:: What to produce ::
Write out the material again, everything from the line containing "Where should I" down to the line containing "tap(33, 291)", and shift each coordinate in the answers by adding 25. Leave the pictures out.

:: Excerpted data ::
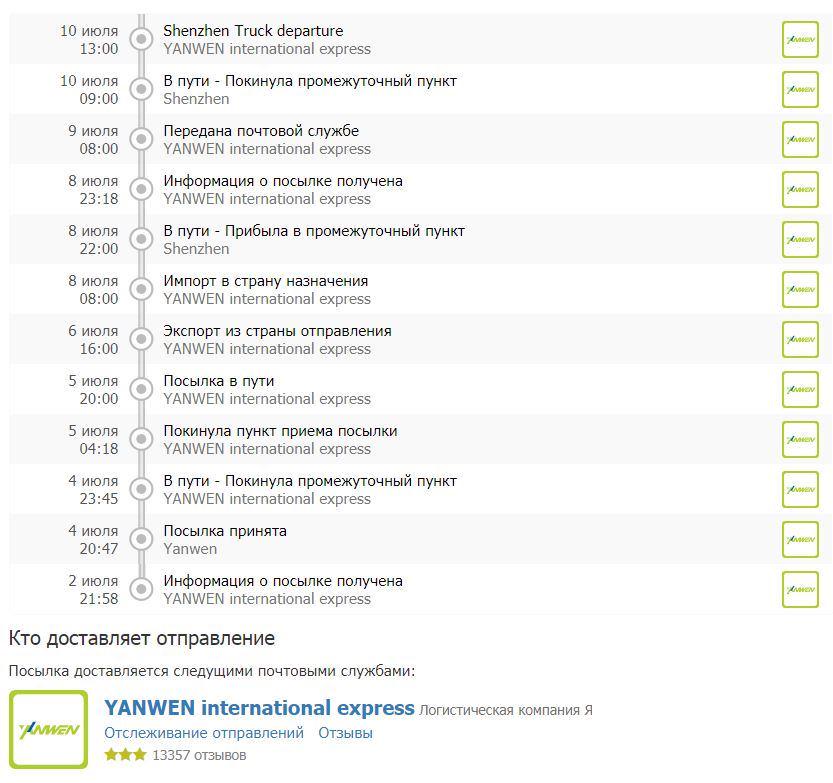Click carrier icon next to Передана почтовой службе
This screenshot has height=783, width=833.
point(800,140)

...

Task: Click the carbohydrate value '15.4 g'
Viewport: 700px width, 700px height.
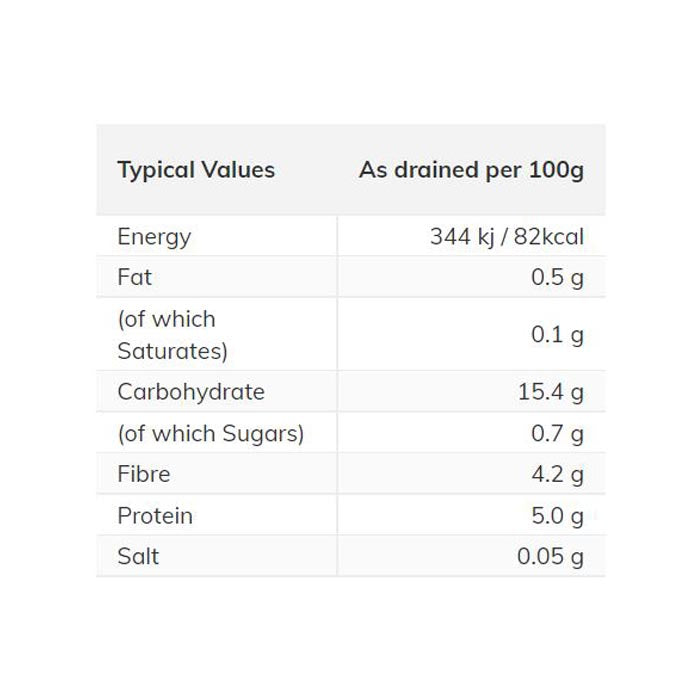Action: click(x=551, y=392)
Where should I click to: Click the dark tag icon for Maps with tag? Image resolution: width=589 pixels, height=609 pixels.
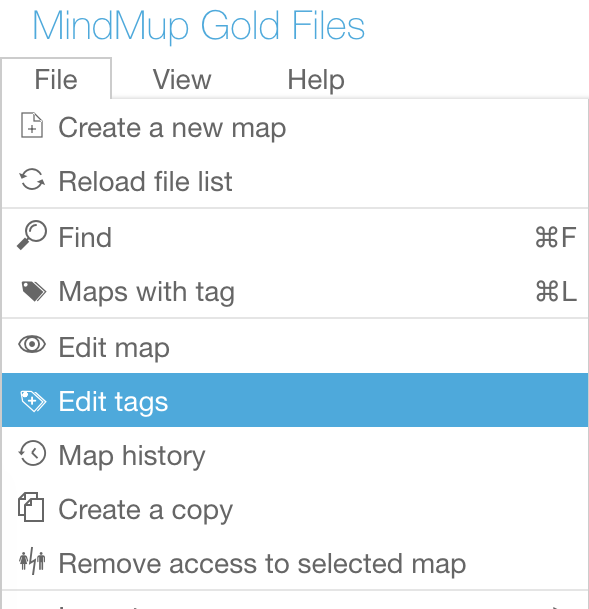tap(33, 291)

==

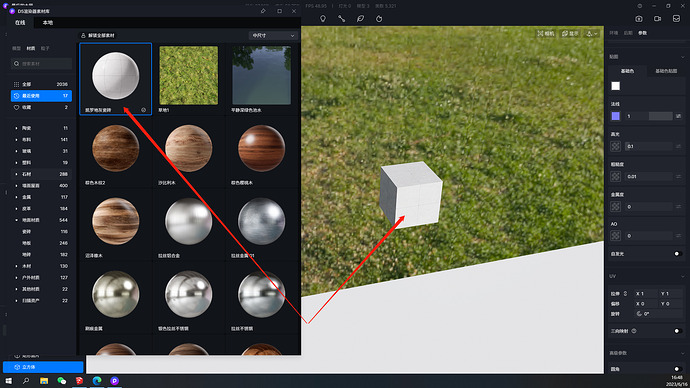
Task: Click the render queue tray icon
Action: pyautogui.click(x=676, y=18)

:: Problem solution ::
Where should I click to: Click the dark tag icon for Maps with tag? Image resolution: width=589 pixels, height=609 pixels.
tap(58, 316)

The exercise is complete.